Bad: The Flubs. Even the great Don Pardo was subject to opening-night jitters, introducing “The Not For Ready Primetime Players” instead of “The Not Ready For Primetime Players.” But the biggest nervous nelly was Chevy Chase, stumbling and shouting through his first Weekend Update and literally winking after delivering punchlines. Chase keeps looking into the wrong camera, and the technical crew brought up graphic punchlines a joke too early. He finally landed Alan Zweibel’s great prostitution stamp joke after admitting he lost his place and starting the joke a second time. This Tiktok video only shows the best part.  

@cursed_snl

Good: An Albert Brooks film. The jokes that held up the best? A fake newsreel from Albert Brooks featuring blind cab drivers, creepy changes to age-of-consent laws, and an announcement that Israel and the state of Georgia had agreed to trade places. It could run this weekend and the bits still work. 
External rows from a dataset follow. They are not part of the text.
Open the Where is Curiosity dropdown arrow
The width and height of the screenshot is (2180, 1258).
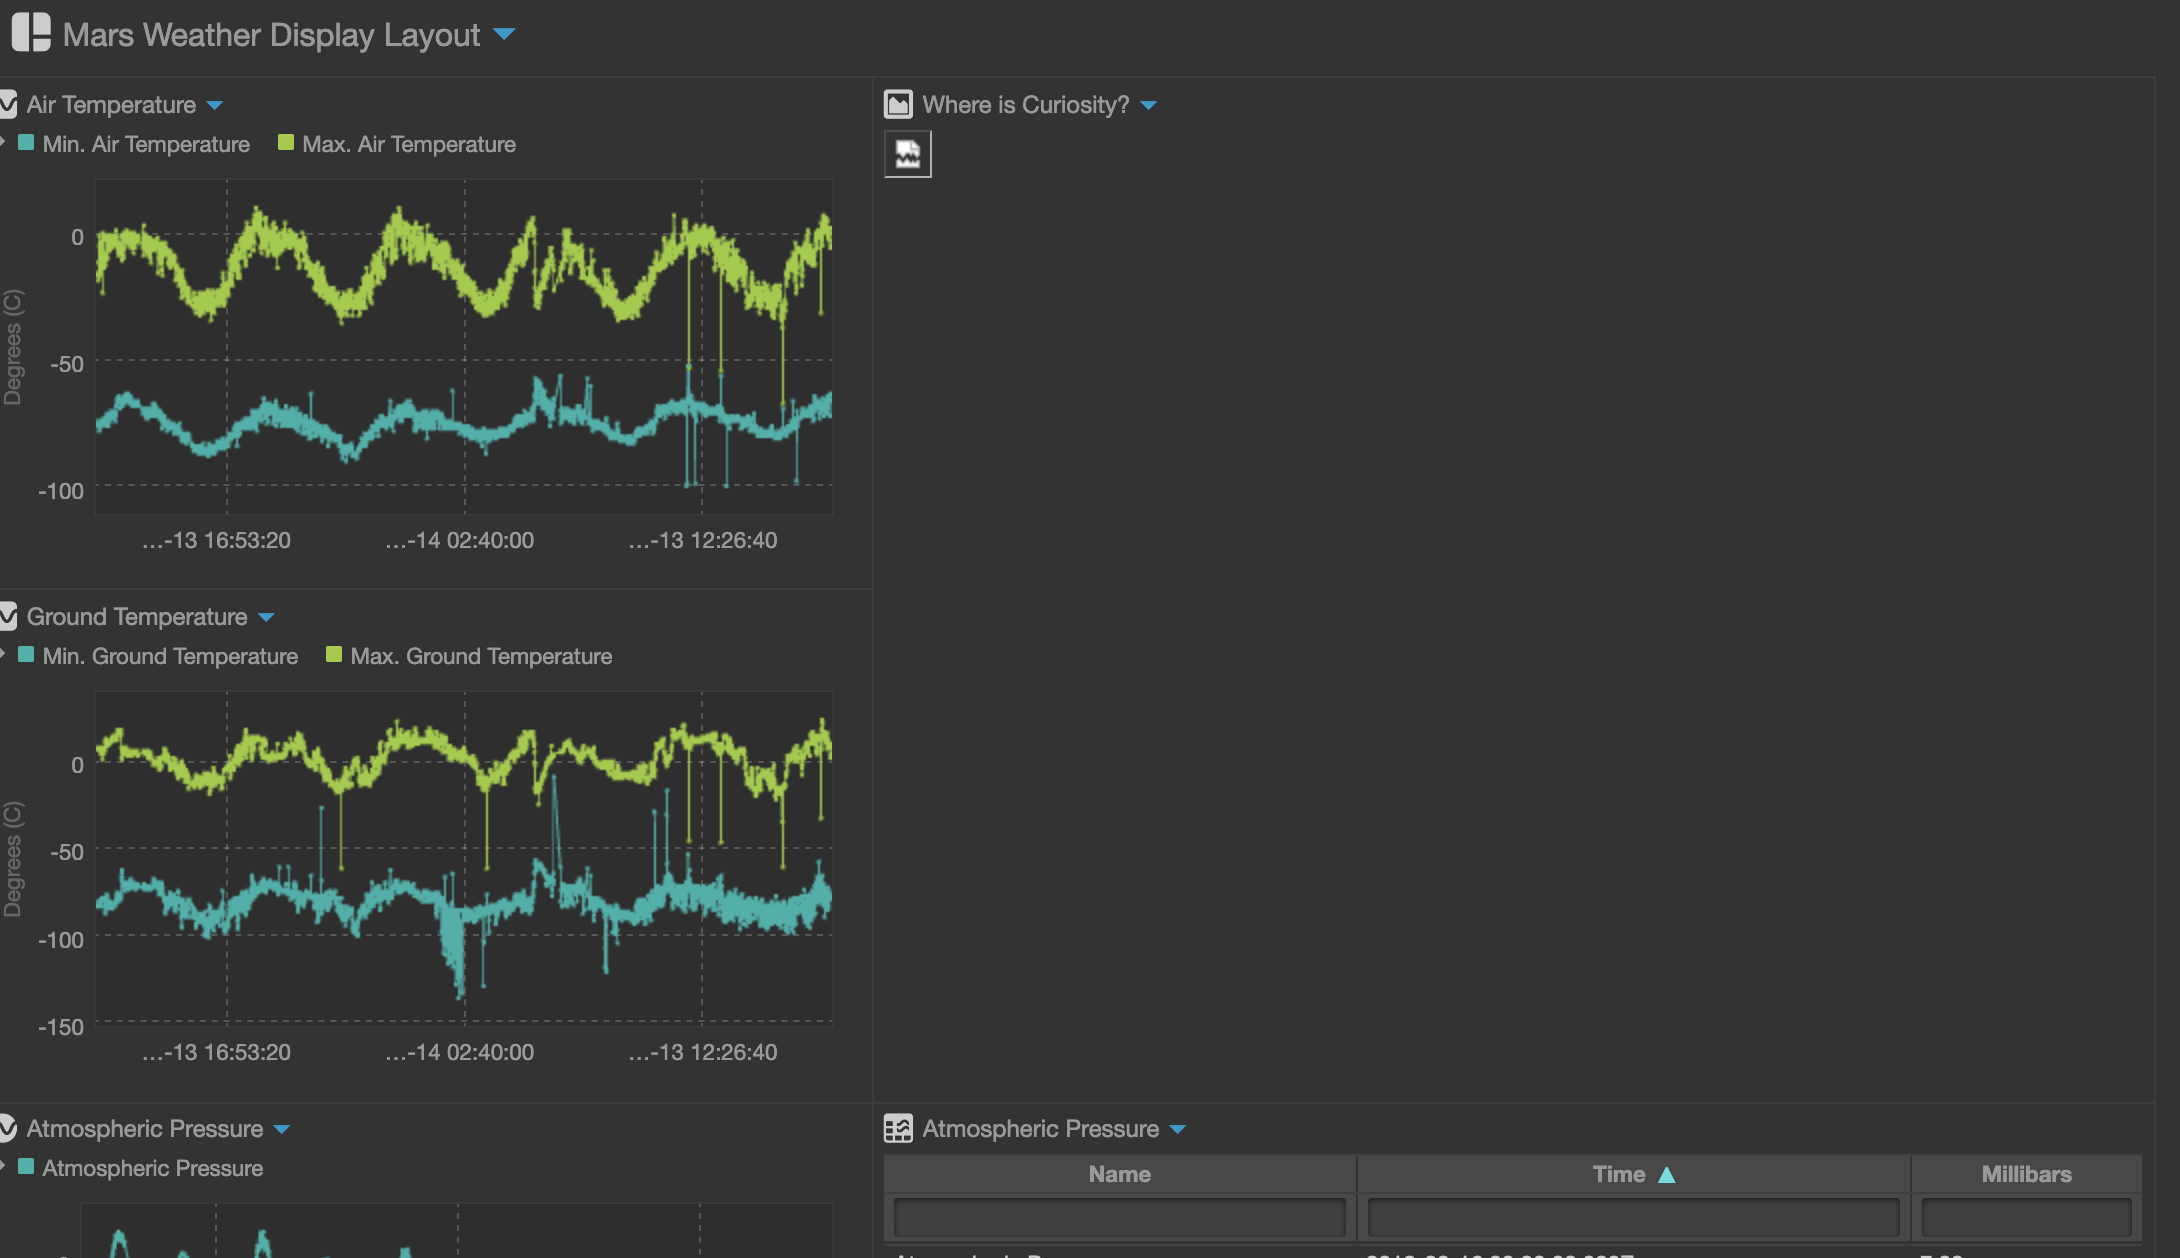[1149, 105]
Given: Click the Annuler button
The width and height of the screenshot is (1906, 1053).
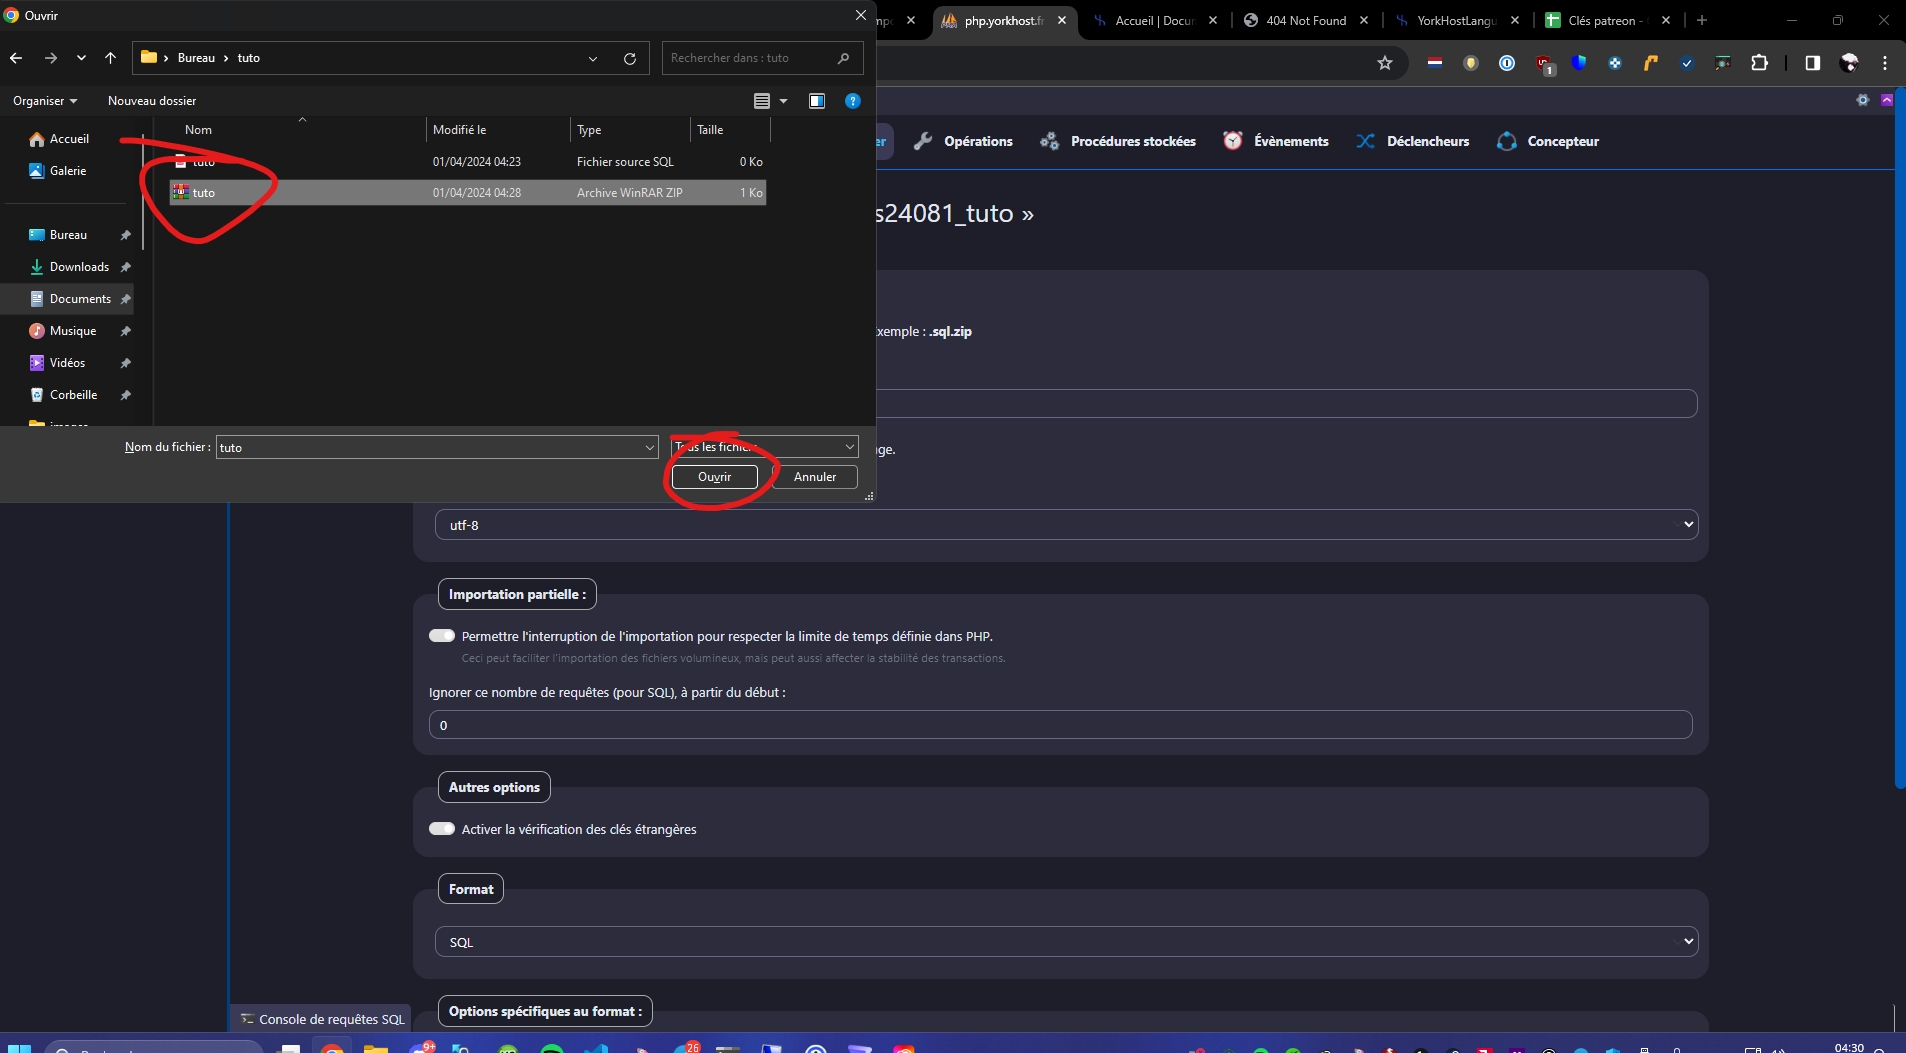Looking at the screenshot, I should coord(814,477).
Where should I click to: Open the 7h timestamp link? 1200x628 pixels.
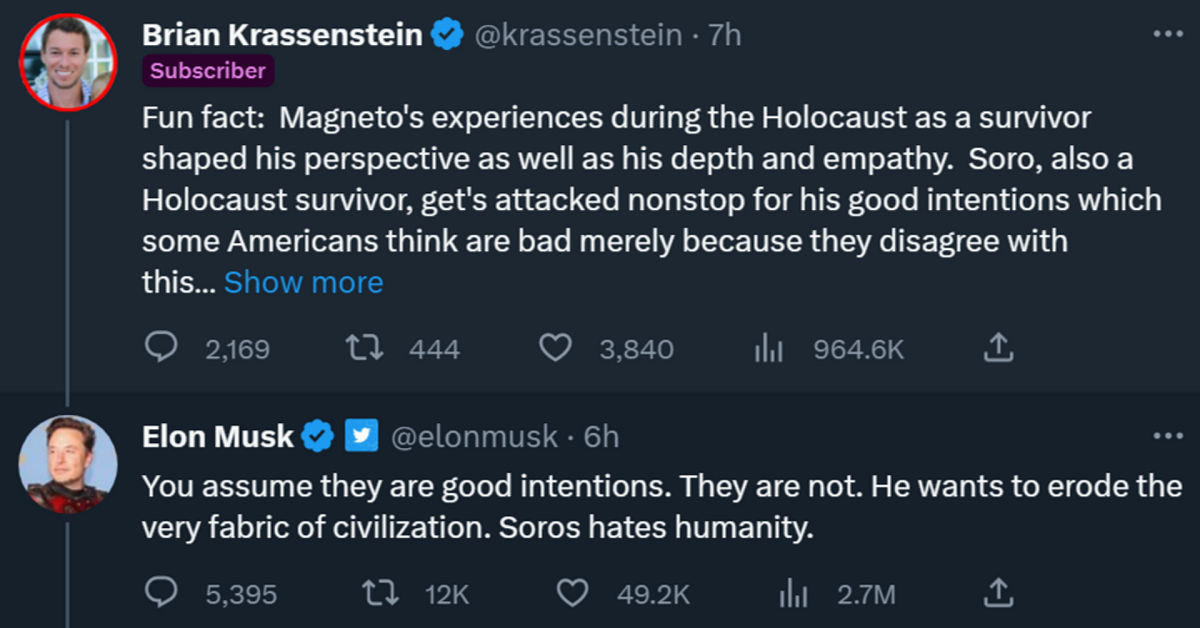click(x=724, y=35)
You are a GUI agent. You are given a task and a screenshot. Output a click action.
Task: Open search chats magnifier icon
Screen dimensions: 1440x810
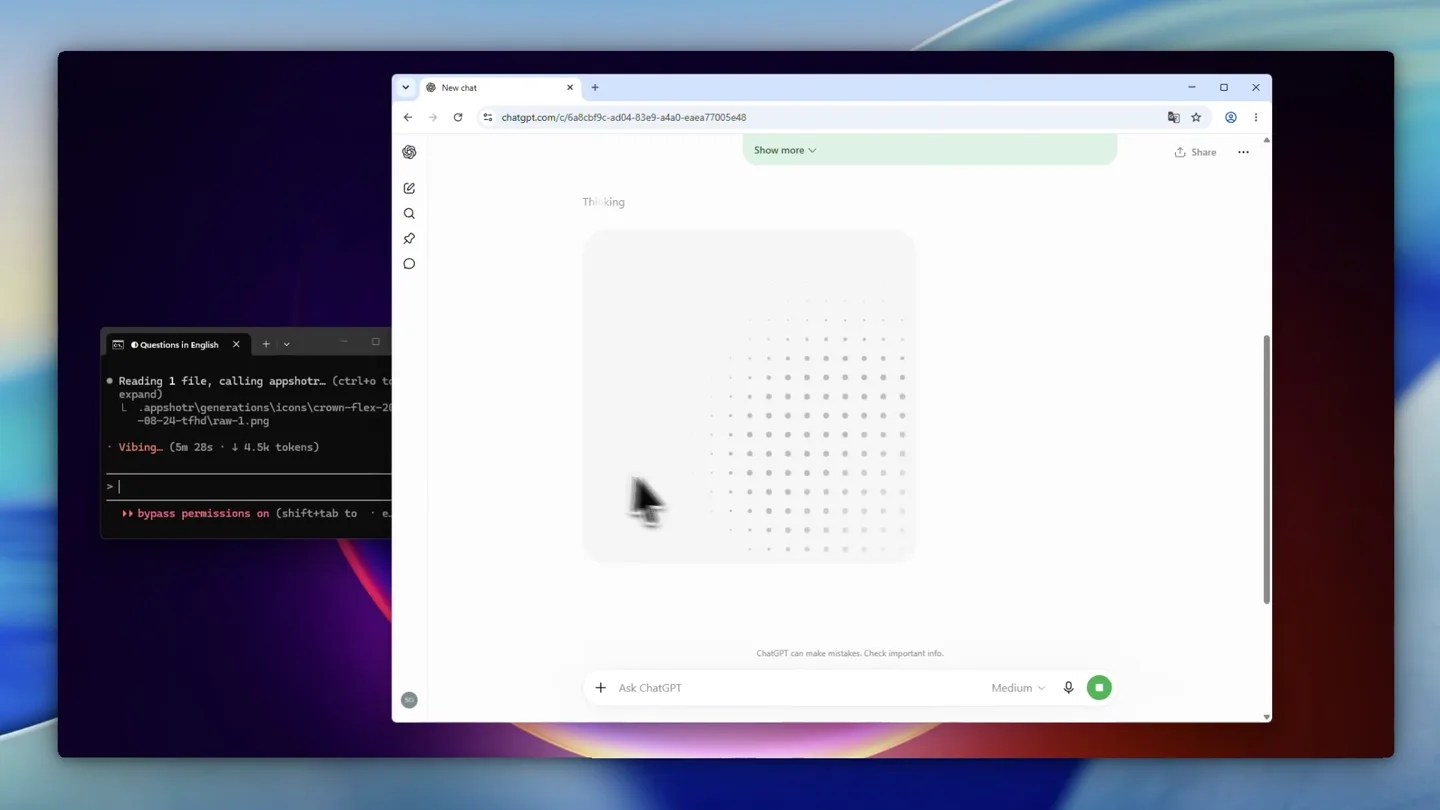(409, 213)
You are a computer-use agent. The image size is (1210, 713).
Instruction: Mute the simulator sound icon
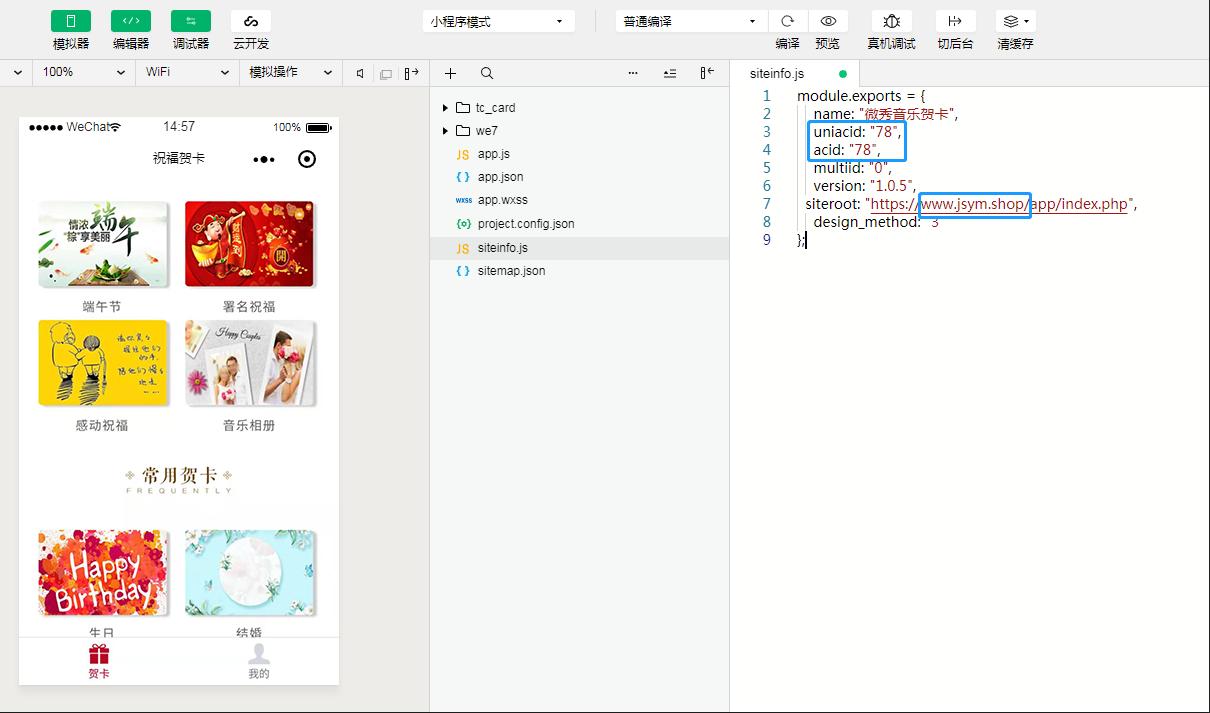click(362, 73)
Bad: Too much George Coe, not enough Laraine Newman. George Coe, a Broadway actor hired to play older parts before Lorne Michaels decided his younger cast could handle the job, shows up in a surprising number of sketches, making little impression in any of them. 

Newman, on the other hand, gets only one shot — a funny bit as a reporter outside a murder scene at the Blaine Hotel. She’d get her chance but not on opening night.

Good: The proto 10-to-1 sketch. The “10-to-1” sketch is the weirdo bit that’s too out there to lead the show, but worth trying late when most viewers have signed off. On the show’s first episode, the presence of Dan Aykroyd is strangely missing for most of the night before blowing the doors off as a security expert who breaks into people’s homes to show them how vulnerable they are. It’s classic Aykroyd, spouting the technical specifications for a home security system like he wrote the manual himself. 

Bad: The Muppets. So. Damn. Long. No wonder the cast wanted to strangle Big Bird.

Good: The stand-ups. Valri Bromfield got big laughs with her late-in-the-show monologue but the comic who really killed was Andy Kaufman.

Bad: Too much music. Billy Preston was electric, with Janis Ian lending her own quiet charm. But there’s a reason Lorne Michaels no longer packs four different song performances into each show. We’re here for the comedy, man!